Task |
Could you set down exactly the lines in the records below between the line holding "Screen dimensions: 455x237" and the line holding "Image resolution: width=1257", inclusive?

Collected data entries |

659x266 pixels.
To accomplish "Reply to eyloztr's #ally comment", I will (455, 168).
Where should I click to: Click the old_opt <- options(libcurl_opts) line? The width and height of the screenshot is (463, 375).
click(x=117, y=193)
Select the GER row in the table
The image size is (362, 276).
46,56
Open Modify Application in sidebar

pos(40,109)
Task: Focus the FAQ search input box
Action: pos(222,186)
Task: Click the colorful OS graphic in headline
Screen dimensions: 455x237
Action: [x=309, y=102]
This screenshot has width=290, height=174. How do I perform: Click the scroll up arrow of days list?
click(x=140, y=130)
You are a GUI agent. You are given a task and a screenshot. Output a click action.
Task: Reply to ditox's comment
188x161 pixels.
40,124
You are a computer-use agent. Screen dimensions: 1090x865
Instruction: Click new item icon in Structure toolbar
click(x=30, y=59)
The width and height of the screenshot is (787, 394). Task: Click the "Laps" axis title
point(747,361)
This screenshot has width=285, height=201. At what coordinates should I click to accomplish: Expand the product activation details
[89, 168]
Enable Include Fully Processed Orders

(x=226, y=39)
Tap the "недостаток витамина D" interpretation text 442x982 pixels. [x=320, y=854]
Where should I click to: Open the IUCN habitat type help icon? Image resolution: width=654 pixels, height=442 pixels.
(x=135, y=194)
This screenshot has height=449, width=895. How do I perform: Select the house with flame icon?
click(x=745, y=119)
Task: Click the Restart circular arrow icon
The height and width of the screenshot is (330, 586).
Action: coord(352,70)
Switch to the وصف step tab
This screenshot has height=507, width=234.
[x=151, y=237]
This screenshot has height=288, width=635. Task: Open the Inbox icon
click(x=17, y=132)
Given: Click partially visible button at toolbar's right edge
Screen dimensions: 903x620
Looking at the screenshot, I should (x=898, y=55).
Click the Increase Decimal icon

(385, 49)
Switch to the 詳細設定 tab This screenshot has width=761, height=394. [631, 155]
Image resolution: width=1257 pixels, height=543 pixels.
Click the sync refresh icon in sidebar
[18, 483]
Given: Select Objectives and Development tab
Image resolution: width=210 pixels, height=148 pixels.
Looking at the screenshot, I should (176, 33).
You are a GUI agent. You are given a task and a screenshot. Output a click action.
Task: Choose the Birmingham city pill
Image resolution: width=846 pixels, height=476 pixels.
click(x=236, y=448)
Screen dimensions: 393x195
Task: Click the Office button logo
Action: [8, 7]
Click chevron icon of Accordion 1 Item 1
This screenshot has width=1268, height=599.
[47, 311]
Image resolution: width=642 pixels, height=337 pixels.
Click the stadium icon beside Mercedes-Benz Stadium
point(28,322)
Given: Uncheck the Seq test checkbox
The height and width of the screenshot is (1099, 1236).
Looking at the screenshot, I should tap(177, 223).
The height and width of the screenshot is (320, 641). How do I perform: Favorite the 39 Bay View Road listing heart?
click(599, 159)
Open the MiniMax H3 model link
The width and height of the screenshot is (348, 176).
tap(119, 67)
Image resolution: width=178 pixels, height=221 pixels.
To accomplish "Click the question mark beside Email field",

Exercise answer |
Screen dimensions: 455x237
Action: [x=309, y=102]
This screenshot has width=290, height=174. How do I perform: Click the scroll up arrow of days list?
click(x=140, y=130)
You are a GUI agent. You are given a task and a screenshot. Output a click action.
Task: Reply to ditox's comment
188x161 pixels.
40,124
You are a computer-use agent. Screen dimensions: 1090x865
Instruction: Click new item icon in Structure toolbar
click(x=30, y=59)
The width and height of the screenshot is (787, 394). Task: Click the "Laps" axis title
point(747,361)
This screenshot has width=285, height=201. At what coordinates should I click to accomplish: Expand the product activation details
[89, 168]
Enable Include Fully Processed Orders

(x=226, y=39)
Tap the "недостаток витамина D" interpretation text 442x982 pixels. [x=320, y=854]
Where should I click to: Open the IUCN habitat type help icon? Image resolution: width=654 pixels, height=442 pixels.
(x=135, y=194)
This screenshot has height=449, width=895. How do I perform: Select the house with flame icon?
click(x=745, y=119)
Task: Click the Restart circular arrow icon
The height and width of the screenshot is (330, 586).
Action: coord(352,70)
Switch to the وصف step tab
This screenshot has height=507, width=234.
[x=151, y=237]
This screenshot has height=288, width=635. Task: Open the Inbox icon
click(x=17, y=132)
Given: Click partially visible button at toolbar's right edge
Screen dimensions: 903x620
Looking at the screenshot, I should (x=898, y=55).
Click the Increase Decimal icon

(385, 49)
Switch to the 詳細設定 tab This screenshot has width=761, height=394. [631, 155]
Image resolution: width=1257 pixels, height=543 pixels.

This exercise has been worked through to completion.